Are tablebases useless for Stockfish15?

Jouni · Post by **Jouni** » Fri Sep 02, 2022 8:35 am

I tested 600 endgame positions and 6 piece tablebases. Time control 60 + 0.6.

Score of stockfish15 TB vs stockfish15: 213 - 213 - 774 [0.500]
...      stockfish15 TB playing White: 135 - 75 - 390  [0.550] 600
...      stockfish15 TB playing Black: 78 - 138 - 384  [0.450] 600
...      White vs Black: 273 - 153 - 774  [0.550] 1200
Elo difference: 0.0 +/- 11.7, LOS: 50.0 %, DrawRatio: 64.5 %
1200 of 1200 games finished.

With SF14 there was a minor gain.

Code: Select all

Score of stockfish14 TB vs stockfish14: 218 - 194 - 788 [0.510]
...      stockfish14 TB playing White: 143 - 72 - 385  [0.559] 600
...      stockfish14 TB playing Black: 75 - 122 - 403  [0.461] 600
...      White vs Black: 265 - 147 - 788  [0.549] 1200
Elo difference: 6.9 +/- 11.5, LOS: 88.1 %, DrawRatio: 65.7 %
1200 of 1200 games finished.

I repeated test with another 600 positions and results were very similar.

Joerg Oster · Post by **Joerg Oster** » Fri Sep 02, 2022 8:43 am

mbabigian · Post by **mbabigian** » Sun Sep 04, 2022 5:04 am

The construction of the above test shows a fundamental lack of understanding of where tablebases provide benefit.

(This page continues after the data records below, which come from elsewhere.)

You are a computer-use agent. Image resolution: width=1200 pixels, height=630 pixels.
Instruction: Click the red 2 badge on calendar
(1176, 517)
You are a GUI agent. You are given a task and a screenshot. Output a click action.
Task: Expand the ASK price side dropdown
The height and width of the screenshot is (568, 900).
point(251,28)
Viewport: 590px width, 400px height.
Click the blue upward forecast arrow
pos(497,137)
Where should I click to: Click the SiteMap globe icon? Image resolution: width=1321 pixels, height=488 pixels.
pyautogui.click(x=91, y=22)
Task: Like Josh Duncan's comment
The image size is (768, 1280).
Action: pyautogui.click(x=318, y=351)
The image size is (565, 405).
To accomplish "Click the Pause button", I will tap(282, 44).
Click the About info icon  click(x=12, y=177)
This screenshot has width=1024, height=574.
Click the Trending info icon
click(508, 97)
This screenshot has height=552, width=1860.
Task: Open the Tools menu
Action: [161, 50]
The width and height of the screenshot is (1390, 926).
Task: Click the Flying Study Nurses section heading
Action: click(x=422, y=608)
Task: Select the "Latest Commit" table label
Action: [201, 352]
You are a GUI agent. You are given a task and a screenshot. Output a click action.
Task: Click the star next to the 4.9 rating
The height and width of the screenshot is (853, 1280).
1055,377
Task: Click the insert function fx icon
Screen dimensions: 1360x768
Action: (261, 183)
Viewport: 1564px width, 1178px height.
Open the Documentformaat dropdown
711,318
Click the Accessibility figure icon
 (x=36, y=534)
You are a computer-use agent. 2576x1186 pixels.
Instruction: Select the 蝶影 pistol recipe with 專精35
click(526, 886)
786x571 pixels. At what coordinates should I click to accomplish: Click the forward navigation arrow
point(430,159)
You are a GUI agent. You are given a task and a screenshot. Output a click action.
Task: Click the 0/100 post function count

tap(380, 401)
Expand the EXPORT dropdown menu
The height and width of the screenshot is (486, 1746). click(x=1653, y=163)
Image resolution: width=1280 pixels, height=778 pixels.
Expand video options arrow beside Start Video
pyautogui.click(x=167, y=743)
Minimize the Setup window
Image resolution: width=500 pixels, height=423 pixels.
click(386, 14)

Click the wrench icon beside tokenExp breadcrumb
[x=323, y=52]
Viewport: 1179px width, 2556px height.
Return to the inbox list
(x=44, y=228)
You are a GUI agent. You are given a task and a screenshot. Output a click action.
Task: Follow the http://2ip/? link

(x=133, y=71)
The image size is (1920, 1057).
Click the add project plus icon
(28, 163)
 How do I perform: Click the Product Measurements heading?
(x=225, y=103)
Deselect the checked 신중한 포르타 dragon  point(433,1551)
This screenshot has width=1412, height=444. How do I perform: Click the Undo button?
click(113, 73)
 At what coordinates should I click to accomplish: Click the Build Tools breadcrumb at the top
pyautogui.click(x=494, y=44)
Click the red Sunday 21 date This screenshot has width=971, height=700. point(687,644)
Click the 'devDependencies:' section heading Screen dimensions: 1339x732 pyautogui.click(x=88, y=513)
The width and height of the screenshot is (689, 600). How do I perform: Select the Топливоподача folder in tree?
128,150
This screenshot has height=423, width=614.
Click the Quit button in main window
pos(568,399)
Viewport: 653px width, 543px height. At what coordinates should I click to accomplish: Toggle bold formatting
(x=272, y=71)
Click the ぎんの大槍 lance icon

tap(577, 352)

I run 7 piece tablebases and have run SF vs SF matches where I played a SF with a net not trained on 7 piece endgames or smaller (weaker net than master), versus master net that is trained on all stages of the game. The master SF is stronger than the test net without TBs used for either (for obvious reasons). If I give the net trained without 7 piece or smaller positions access to 7 piece endgame TBs, and no TBs for master SF, the former beats the later with double digit elo difference. I believe the last time I ran such a test it was 15000 games at 10+0.1 TC and if I recall correctly there was a greater than 20 elo gap. If I get time, I can run a SF vs SF+TBs match and post results.

The benefit of tablebases come from steering the middle game during search. Testing the ability of SF to play 6 piece endgame is pointless.

Jouni · Post by **Jouni** » Sun Sep 04, 2022 2:36 pm

Addition: I used these positions endgames.epd from https://github.com/official-stockfish/books. Additional test with SF15 classical evaluation

Code: Select all

Score of SF classic TB vs SF classic: 106 - 69 - 325 [0.537]
...      SF classic TB playing White: 60 - 26 - 164  [0.568] 250
...      SF classic TB playing Black: 46 - 43 - 161  [0.506] 250
...      White vs Black: 103 - 72 - 325  [0.531] 500
Elo difference: 25.8 +/- 18.0, LOS: 99.7 %, DrawRatio: 65.0 %
500 of 500 games finished.

mbabigian · Post by **mbabigian** » Sun Sep 04, 2022 5:47 pm

Use an opening book. I use the unbalanced UHO book that the Stockfish testing framework uses. Play at least 15000 games. Tests in the hundreds can show anything you want or don't want by happenstance.

I'm also assuming your WDL files are on fast SSD. If on a hard drive, don't waste electricity testing TBs. I also have a large amount of RAM, which helps memory mapping the used WDL files.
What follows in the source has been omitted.